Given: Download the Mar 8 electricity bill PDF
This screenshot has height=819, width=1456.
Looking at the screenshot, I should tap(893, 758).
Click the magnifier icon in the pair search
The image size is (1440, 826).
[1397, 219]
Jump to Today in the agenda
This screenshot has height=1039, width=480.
...
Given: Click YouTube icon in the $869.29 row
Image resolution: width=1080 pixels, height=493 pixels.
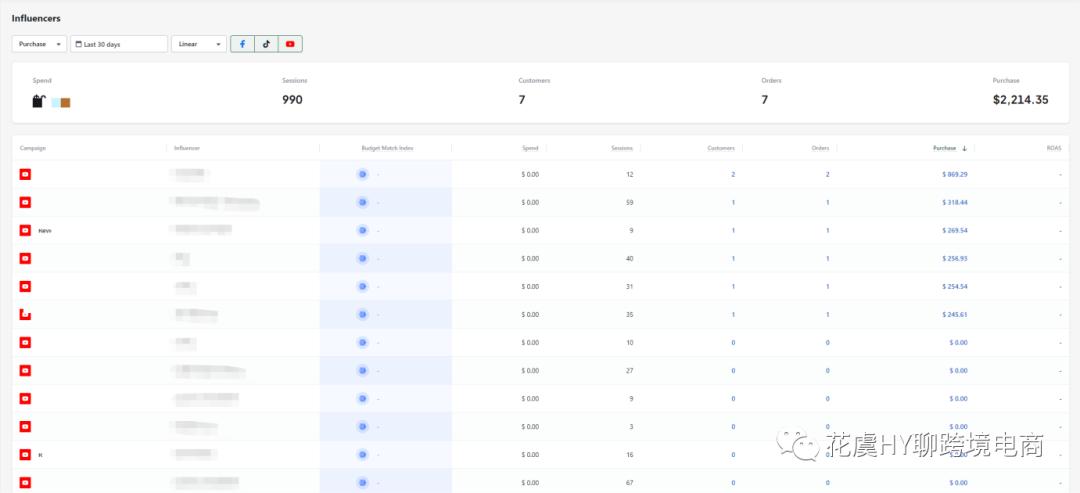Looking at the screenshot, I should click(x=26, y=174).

Work task:
Write down exactly the span of lines above from the one containing "Jump to Today in the agenda" to the one containing "This screenshot has height=1039, width=480.", both ends included.

Answer for the task:
Jump to Today in the agenda
This screenshot has height=1039, width=480.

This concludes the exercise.